**Text under study**
I recently read Rabbi Yom Tov Schwarz's masterpiece, Eyes to See (Urim Publications: product page). Truly, this is a work of lofty grandeur; 502 pages long, it is already on page 17 that we read,
The distinctions that are found in the Talmud are between a Jew and an akum (heathen), whose societal standards, ethics and morality were so low as to be almost non-existent, and in no way has any bearing on the non-Jews our our time, as has already been noted by the Gedolei Ho'Ahcaronim (great halachic authorities of the recent past).
Imagine how much wealth is to be found in the almost 500 pages that follow this passage!

The recent giyur issue added additional poignancy to the following passage, found on pp. 271f. Discussing the greatness of kiddush hashem, especially when before a non-Jewish audience, Rabbi Schwarz says (square brackets are Rabbi Schwarz's; curly braces are mine),
...the Talmudic lesson in Yevamos (79a) concerning the public hanging of seven descendants of King Saul to avenge his "killing of the Givonites," as related in II Samuel, Chapter 21. Verse 10 states: "Ritzpah daughter of Aiah took a sackcloth and spread it for herself over a rock, from the beginning of the harvest until water fell down on [the corpses] from heaven; she did not allow the birds of the heaven to descend upon them by day, nor the beasts of the field by night." Commenting on this, the Gemara asks:
Is it not written (Deut. 21:23), "His body shall not remain for the night upon the tree"? {Footnote 14: When a person is administered the death penalty by hanging, the Torah commands that the body not remain exposed; it must be removed and buried before nightfall. However, the bodies of King Saul's descendants were left out for many months, because King David commanded that the bodies not be removed until the rains began to fall.} Rabbi Yochanan taught in the name of R. Shimon ben Y'hotzodok: It is preferable to uproot one letter (i.e. one commandment) of the Torah, so that G-d's name will be publicly sanctified. For the passerby would say, "What is the nature of these corpses?" "These are the sons of kings!" "But what did they do?" "They acted against self-declared converts." {Footnote 15: The Givonites sought to convert to Judaism after Joshua's victories in Israel. Because they did not do so out of religious conviction, they were not accepted as authentic converts. They just voluntarily began to live as Jews.} [The passerby] then said, "No other nation is as worthy of becoming attached to as this one. For if the sons of royalty are held liable in this manner [and there is no favoritism], then this is certainly true all the more so for ordinary people. And if self-declared converts [are avenged] in this manner, then how much more so is this true for the Jews themselves!" Immediately, 150,000 converts joined the ranks of Israel.

**Required actions**
**1.** According to the text on Eyes to See, how many pages long is the book?
**2.** Reproduce the part of the text on Eyes to See that starts at "I recently read" and ends at "the recent past).".

**Given data**
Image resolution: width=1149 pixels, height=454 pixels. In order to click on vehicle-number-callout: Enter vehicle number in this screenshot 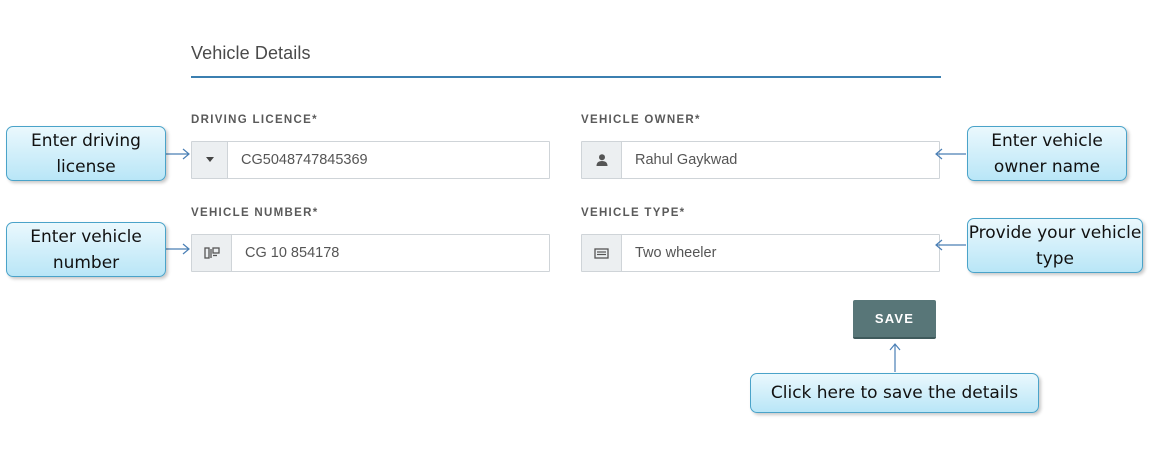, I will do `click(86, 250)`.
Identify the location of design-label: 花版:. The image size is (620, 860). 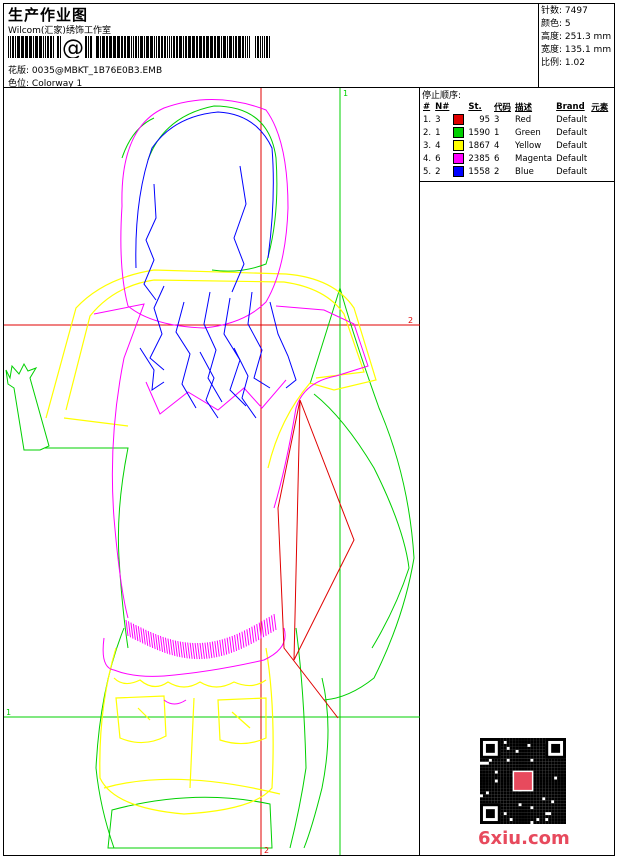
(19, 71).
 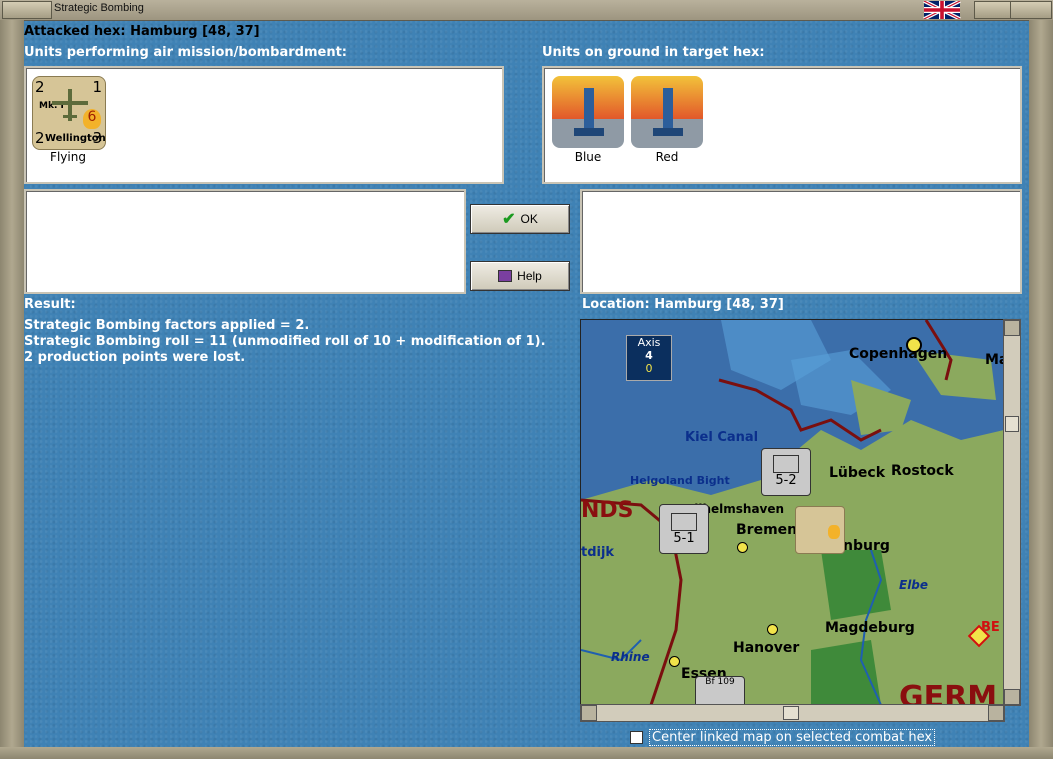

**Results in order**
**1.** 502 pages.

**2.**
I recently read Rabbi Yom Tov Schwarz's masterpiece, Eyes to See (Urim Publications: product page). Truly, this is a work of lofty grandeur; 502 pages long, it is already on page 17 that we read,
The distinctions that are found in the Talmud are between a Jew and an akum (heathen), whose societal standards, ethics and morality were so low as to be almost non-existent, and in no way has any bearing on the non-Jews our our time, as has already been noted by the Gedolei Ho'Ahcaronim (great halachic authorities of the recent past).